● **What you need to do**
Retype all of the records shown beneath this task, exactly as they stand.

Provided entries below:

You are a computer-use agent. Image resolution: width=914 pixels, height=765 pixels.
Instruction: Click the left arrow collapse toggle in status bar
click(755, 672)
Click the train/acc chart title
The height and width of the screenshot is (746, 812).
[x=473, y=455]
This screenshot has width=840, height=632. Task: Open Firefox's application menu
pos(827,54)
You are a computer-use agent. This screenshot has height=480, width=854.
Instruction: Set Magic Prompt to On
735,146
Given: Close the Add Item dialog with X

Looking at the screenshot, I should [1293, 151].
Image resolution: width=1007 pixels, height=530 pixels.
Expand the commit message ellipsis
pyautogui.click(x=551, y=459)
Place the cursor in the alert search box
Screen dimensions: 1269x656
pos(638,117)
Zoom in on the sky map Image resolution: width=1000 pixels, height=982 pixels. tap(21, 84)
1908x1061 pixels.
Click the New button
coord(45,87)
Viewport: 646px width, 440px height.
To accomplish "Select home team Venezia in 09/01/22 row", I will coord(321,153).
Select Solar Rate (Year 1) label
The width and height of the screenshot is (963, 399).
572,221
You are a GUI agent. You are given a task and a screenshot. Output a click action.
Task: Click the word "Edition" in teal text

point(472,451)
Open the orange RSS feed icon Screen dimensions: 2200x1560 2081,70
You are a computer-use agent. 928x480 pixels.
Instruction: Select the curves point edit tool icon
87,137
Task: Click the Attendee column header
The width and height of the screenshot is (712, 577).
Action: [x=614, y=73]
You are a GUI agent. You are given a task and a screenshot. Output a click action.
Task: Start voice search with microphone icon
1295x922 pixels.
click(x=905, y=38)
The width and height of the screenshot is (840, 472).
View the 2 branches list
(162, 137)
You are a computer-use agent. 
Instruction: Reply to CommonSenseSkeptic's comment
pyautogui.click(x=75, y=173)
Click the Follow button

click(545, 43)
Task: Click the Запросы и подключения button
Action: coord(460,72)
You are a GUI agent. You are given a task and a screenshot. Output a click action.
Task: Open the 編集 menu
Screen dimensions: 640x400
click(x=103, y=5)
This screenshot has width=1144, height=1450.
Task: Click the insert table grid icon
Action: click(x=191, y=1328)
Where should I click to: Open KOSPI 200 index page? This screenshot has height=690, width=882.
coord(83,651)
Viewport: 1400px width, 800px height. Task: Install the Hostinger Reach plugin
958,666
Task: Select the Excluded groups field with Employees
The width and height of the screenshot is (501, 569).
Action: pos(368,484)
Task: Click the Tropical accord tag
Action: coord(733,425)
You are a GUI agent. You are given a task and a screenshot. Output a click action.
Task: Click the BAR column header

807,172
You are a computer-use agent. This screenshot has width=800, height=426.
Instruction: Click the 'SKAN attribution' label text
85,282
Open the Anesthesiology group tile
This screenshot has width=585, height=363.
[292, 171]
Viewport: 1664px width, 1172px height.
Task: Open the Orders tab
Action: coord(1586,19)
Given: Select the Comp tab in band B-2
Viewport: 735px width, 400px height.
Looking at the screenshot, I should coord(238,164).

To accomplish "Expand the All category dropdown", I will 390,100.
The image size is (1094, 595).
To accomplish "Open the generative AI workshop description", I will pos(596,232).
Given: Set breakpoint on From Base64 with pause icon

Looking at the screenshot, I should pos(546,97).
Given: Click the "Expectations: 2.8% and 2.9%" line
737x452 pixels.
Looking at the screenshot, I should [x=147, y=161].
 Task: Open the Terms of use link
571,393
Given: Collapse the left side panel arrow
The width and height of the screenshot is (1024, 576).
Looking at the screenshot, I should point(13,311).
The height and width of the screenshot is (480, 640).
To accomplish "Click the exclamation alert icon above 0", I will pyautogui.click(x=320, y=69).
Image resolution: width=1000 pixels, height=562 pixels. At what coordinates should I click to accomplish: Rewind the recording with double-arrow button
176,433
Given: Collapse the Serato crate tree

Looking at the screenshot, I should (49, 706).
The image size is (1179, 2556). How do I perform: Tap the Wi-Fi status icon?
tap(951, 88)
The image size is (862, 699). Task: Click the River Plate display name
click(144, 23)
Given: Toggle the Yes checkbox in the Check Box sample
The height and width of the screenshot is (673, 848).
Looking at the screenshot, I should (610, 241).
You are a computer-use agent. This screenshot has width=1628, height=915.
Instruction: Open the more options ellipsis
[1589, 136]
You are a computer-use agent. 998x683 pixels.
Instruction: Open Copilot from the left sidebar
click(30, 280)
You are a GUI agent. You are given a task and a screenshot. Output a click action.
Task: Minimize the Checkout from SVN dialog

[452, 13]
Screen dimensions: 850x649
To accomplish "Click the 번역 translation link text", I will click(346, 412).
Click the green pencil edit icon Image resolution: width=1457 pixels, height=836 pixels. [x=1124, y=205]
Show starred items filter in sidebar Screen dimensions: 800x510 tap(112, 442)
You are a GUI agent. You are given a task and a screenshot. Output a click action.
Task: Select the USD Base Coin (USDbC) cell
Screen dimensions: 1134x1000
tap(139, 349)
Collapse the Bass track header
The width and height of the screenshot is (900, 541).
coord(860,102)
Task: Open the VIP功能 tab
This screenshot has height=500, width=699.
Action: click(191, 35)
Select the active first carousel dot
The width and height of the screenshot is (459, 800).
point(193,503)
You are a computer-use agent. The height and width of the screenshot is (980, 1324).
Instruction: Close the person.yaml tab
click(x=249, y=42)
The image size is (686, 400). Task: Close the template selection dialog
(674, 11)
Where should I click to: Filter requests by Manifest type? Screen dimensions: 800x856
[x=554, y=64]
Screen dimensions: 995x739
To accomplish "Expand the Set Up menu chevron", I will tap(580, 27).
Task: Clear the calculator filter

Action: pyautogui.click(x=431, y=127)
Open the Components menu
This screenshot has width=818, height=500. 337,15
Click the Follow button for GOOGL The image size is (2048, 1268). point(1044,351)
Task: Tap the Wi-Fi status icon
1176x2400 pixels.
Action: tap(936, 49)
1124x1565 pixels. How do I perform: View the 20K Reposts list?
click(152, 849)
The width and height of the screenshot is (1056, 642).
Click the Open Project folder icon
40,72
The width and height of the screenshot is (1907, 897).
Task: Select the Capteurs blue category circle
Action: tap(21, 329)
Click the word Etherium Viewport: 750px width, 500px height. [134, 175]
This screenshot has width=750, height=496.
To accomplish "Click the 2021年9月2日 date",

End of Provided entries.

● **Result of this task**
You are a computer-use agent. Image resolution: width=914 pixels, height=765 pixels.
Instruction: Click the left arrow collapse toggle in status bar
click(755, 672)
Click the train/acc chart title
The height and width of the screenshot is (746, 812).
[x=473, y=455]
This screenshot has width=840, height=632. Task: Open Firefox's application menu
pos(827,54)
You are a computer-use agent. This screenshot has height=480, width=854.
Instruction: Set Magic Prompt to On
735,146
Given: Close the Add Item dialog with X

Looking at the screenshot, I should [1293, 151].
Image resolution: width=1007 pixels, height=530 pixels.
Expand the commit message ellipsis
pyautogui.click(x=551, y=459)
Place the cursor in the alert search box
Screen dimensions: 1269x656
pos(638,117)
Zoom in on the sky map Image resolution: width=1000 pixels, height=982 pixels. tap(21, 84)
1908x1061 pixels.
Click the New button
coord(45,87)
Viewport: 646px width, 440px height.
To accomplish "Select home team Venezia in 09/01/22 row", I will coord(321,153).
Select Solar Rate (Year 1) label
The width and height of the screenshot is (963, 399).
572,221
You are a GUI agent. You are given a task and a screenshot. Output a click action.
Task: Click the word "Edition" in teal text

point(472,451)
Open the orange RSS feed icon Screen dimensions: 2200x1560 2081,70
You are a computer-use agent. 928x480 pixels.
Instruction: Select the curves point edit tool icon
87,137
Task: Click the Attendee column header
The width and height of the screenshot is (712, 577).
Action: [x=614, y=73]
You are a GUI agent. You are given a task and a screenshot. Output a click action.
Task: Start voice search with microphone icon
1295x922 pixels.
click(x=905, y=38)
The width and height of the screenshot is (840, 472).
View the 2 branches list
(162, 137)
You are a computer-use agent. 
Instruction: Reply to CommonSenseSkeptic's comment
pyautogui.click(x=75, y=173)
Click the Follow button

click(545, 43)
Task: Click the Запросы и подключения button
Action: coord(460,72)
You are a GUI agent. You are given a task and a screenshot. Output a click action.
Task: Open the 編集 menu
Screen dimensions: 640x400
click(x=103, y=5)
This screenshot has width=1144, height=1450.
Task: Click the insert table grid icon
Action: click(x=191, y=1328)
Where should I click to: Open KOSPI 200 index page? This screenshot has height=690, width=882.
coord(83,651)
Viewport: 1400px width, 800px height. Task: Install the Hostinger Reach plugin
958,666
Task: Select the Excluded groups field with Employees
The width and height of the screenshot is (501, 569).
Action: pos(368,484)
Task: Click the Tropical accord tag
Action: coord(733,425)
You are a GUI agent. You are given a task and a screenshot. Output a click action.
Task: Click the BAR column header

807,172
You are a computer-use agent. This screenshot has width=800, height=426.
Instruction: Click the 'SKAN attribution' label text
85,282
Open the Anesthesiology group tile
This screenshot has width=585, height=363.
[292, 171]
Viewport: 1664px width, 1172px height.
Task: Open the Orders tab
Action: coord(1586,19)
Given: Select the Comp tab in band B-2
Viewport: 735px width, 400px height.
Looking at the screenshot, I should coord(238,164).

To accomplish "Expand the All category dropdown", I will 390,100.
The image size is (1094, 595).
To accomplish "Open the generative AI workshop description", I will pos(596,232).
Given: Set breakpoint on From Base64 with pause icon

Looking at the screenshot, I should pos(546,97).
Given: Click the "Expectations: 2.8% and 2.9%" line
737x452 pixels.
Looking at the screenshot, I should [x=147, y=161].
 Task: Open the Terms of use link
571,393
Given: Collapse the left side panel arrow
The width and height of the screenshot is (1024, 576).
Looking at the screenshot, I should point(13,311).
The height and width of the screenshot is (480, 640).
To accomplish "Click the exclamation alert icon above 0", I will pyautogui.click(x=320, y=69).
Image resolution: width=1000 pixels, height=562 pixels. At what coordinates should I click to accomplish: Rewind the recording with double-arrow button
176,433
Given: Collapse the Serato crate tree

Looking at the screenshot, I should (49, 706).
The image size is (1179, 2556). How do I perform: Tap the Wi-Fi status icon?
tap(951, 88)
The image size is (862, 699). Task: Click the River Plate display name
click(144, 23)
Given: Toggle the Yes checkbox in the Check Box sample
The height and width of the screenshot is (673, 848).
Looking at the screenshot, I should (610, 241).
You are a computer-use agent. This screenshot has width=1628, height=915.
Instruction: Open the more options ellipsis
[1589, 136]
You are a computer-use agent. 998x683 pixels.
Instruction: Open Copilot from the left sidebar
click(30, 280)
You are a GUI agent. You are given a task and a screenshot. Output a click action.
Task: Minimize the Checkout from SVN dialog

[452, 13]
Screen dimensions: 850x649
To accomplish "Click the 번역 translation link text", I will click(346, 412).
Click the green pencil edit icon Image resolution: width=1457 pixels, height=836 pixels. [x=1124, y=205]
Show starred items filter in sidebar Screen dimensions: 800x510 tap(112, 442)
You are a GUI agent. You are given a task and a screenshot. Output a click action.
Task: Select the USD Base Coin (USDbC) cell
Screen dimensions: 1134x1000
tap(139, 349)
Collapse the Bass track header
The width and height of the screenshot is (900, 541).
coord(860,102)
Task: Open the VIP功能 tab
This screenshot has height=500, width=699.
Action: click(191, 35)
Select the active first carousel dot
The width and height of the screenshot is (459, 800).
point(193,503)
You are a computer-use agent. The height and width of the screenshot is (980, 1324).
Instruction: Close the person.yaml tab
click(x=249, y=42)
The image size is (686, 400). Task: Close the template selection dialog
(674, 11)
Where should I click to: Filter requests by Manifest type? Screen dimensions: 800x856
[x=554, y=64]
Screen dimensions: 995x739
To accomplish "Expand the Set Up menu chevron", I will tap(580, 27).
Task: Clear the calculator filter

Action: pyautogui.click(x=431, y=127)
Open the Components menu
This screenshot has width=818, height=500. 337,15
Click the Follow button for GOOGL The image size is (2048, 1268). point(1044,351)
Task: Tap the Wi-Fi status icon
1176x2400 pixels.
Action: tap(936, 49)
1124x1565 pixels. How do I perform: View the 20K Reposts list?
click(152, 849)
The width and height of the screenshot is (1056, 642).
Click the Open Project folder icon
40,72
The width and height of the screenshot is (1907, 897).
Task: Select the Capteurs blue category circle
Action: tap(21, 329)
Click the word Etherium Viewport: 750px width, 500px height. [134, 175]
This screenshot has width=750, height=496.
To accomplish "Click the 2021年9月2日 date",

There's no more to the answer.